··· Supplied data

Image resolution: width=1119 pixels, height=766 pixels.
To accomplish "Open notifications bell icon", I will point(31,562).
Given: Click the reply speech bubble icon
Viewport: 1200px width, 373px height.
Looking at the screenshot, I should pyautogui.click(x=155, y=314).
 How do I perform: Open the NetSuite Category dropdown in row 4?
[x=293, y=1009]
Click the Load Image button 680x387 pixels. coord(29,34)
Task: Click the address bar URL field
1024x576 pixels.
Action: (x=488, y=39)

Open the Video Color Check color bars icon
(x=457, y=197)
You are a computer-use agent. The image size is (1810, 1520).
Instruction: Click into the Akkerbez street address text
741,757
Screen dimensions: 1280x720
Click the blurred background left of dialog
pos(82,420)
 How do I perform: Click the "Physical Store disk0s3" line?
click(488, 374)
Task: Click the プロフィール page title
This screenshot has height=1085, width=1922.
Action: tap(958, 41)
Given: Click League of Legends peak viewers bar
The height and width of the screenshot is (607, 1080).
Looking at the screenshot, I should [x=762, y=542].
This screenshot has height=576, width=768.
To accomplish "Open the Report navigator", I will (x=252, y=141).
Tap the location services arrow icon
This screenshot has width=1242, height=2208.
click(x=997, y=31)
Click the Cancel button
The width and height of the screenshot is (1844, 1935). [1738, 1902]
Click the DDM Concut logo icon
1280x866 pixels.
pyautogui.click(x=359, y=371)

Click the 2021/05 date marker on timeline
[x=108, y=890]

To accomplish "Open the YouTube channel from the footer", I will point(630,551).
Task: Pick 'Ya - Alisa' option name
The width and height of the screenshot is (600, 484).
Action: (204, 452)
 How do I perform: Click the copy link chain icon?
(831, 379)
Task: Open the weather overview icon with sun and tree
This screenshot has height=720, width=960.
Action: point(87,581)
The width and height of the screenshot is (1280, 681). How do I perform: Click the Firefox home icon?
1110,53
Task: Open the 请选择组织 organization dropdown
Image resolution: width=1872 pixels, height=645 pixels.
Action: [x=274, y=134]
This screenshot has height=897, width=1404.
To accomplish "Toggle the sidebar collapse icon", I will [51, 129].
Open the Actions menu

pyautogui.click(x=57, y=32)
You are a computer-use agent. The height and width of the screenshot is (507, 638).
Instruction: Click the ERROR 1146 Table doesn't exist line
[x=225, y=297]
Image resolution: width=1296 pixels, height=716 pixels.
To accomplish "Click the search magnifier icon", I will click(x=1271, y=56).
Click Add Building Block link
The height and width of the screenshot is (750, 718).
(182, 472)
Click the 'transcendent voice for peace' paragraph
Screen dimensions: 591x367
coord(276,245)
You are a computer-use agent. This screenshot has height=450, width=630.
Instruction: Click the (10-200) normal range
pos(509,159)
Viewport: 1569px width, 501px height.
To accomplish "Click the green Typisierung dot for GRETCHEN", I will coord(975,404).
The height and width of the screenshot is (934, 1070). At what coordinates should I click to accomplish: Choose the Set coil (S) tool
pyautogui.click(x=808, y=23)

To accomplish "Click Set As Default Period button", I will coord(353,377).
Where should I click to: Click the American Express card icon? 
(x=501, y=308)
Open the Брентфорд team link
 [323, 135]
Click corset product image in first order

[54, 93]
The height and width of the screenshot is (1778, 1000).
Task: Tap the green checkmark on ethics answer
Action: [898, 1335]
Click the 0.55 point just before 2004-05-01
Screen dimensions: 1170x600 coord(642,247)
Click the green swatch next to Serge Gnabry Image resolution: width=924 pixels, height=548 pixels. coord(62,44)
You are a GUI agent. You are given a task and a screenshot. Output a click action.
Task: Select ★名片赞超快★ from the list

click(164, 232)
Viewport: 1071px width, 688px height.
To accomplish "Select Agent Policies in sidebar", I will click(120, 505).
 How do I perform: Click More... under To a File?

······

» Task: All the records shown above need to be given again exactly.

» Solved problem:
Image resolution: width=1119 pixels, height=766 pixels.
To accomplish "Open notifications bell icon", I will point(31,562).
Given: Click the reply speech bubble icon
Viewport: 1200px width, 373px height.
Looking at the screenshot, I should pyautogui.click(x=155, y=314).
 How do I perform: Open the NetSuite Category dropdown in row 4?
[x=293, y=1009]
Click the Load Image button 680x387 pixels. coord(29,34)
Task: Click the address bar URL field
1024x576 pixels.
Action: (x=488, y=39)

Open the Video Color Check color bars icon
(x=457, y=197)
You are a computer-use agent. The image size is (1810, 1520).
Instruction: Click into the Akkerbez street address text
741,757
Screen dimensions: 1280x720
Click the blurred background left of dialog
pos(82,420)
 How do I perform: Click the "Physical Store disk0s3" line?
click(488, 374)
Task: Click the プロフィール page title
This screenshot has height=1085, width=1922.
Action: tap(958, 41)
Given: Click League of Legends peak viewers bar
The height and width of the screenshot is (607, 1080).
Looking at the screenshot, I should [x=762, y=542].
This screenshot has height=576, width=768.
To accomplish "Open the Report navigator", I will (x=252, y=141).
Tap the location services arrow icon
This screenshot has width=1242, height=2208.
click(x=997, y=31)
Click the Cancel button
The width and height of the screenshot is (1844, 1935). [1738, 1902]
Click the DDM Concut logo icon
1280x866 pixels.
pyautogui.click(x=359, y=371)

Click the 2021/05 date marker on timeline
[x=108, y=890]

To accomplish "Open the YouTube channel from the footer", I will point(630,551).
Task: Pick 'Ya - Alisa' option name
The width and height of the screenshot is (600, 484).
Action: (204, 452)
 How do I perform: Click the copy link chain icon?
(831, 379)
Task: Open the weather overview icon with sun and tree
This screenshot has height=720, width=960.
Action: point(87,581)
The width and height of the screenshot is (1280, 681). How do I perform: Click the Firefox home icon?
1110,53
Task: Open the 请选择组织 organization dropdown
Image resolution: width=1872 pixels, height=645 pixels.
Action: [x=274, y=134]
This screenshot has height=897, width=1404.
To accomplish "Toggle the sidebar collapse icon", I will [51, 129].
Open the Actions menu

pyautogui.click(x=57, y=32)
You are a computer-use agent. The height and width of the screenshot is (507, 638).
Instruction: Click the ERROR 1146 Table doesn't exist line
[x=225, y=297]
Image resolution: width=1296 pixels, height=716 pixels.
To accomplish "Click the search magnifier icon", I will click(x=1271, y=56).
Click Add Building Block link
The height and width of the screenshot is (750, 718).
(182, 472)
Click the 'transcendent voice for peace' paragraph
Screen dimensions: 591x367
coord(276,245)
You are a computer-use agent. This screenshot has height=450, width=630.
Instruction: Click the (10-200) normal range
pos(509,159)
Viewport: 1569px width, 501px height.
To accomplish "Click the green Typisierung dot for GRETCHEN", I will coord(975,404).
The height and width of the screenshot is (934, 1070). At what coordinates should I click to accomplish: Choose the Set coil (S) tool
pyautogui.click(x=808, y=23)

To accomplish "Click Set As Default Period button", I will coord(353,377).
Where should I click to: Click the American Express card icon? 
(x=501, y=308)
Open the Брентфорд team link
 [323, 135]
Click corset product image in first order

[54, 93]
The height and width of the screenshot is (1778, 1000).
Task: Tap the green checkmark on ethics answer
Action: [898, 1335]
Click the 0.55 point just before 2004-05-01
Screen dimensions: 1170x600 coord(642,247)
Click the green swatch next to Serge Gnabry Image resolution: width=924 pixels, height=548 pixels. coord(62,44)
You are a GUI agent. You are given a task and a screenshot. Output a click action.
Task: Select ★名片赞超快★ from the list

click(164, 232)
Viewport: 1071px width, 688px height.
To accomplish "Select Agent Policies in sidebar", I will click(120, 505).
 How do I perform: Click More... under To a File?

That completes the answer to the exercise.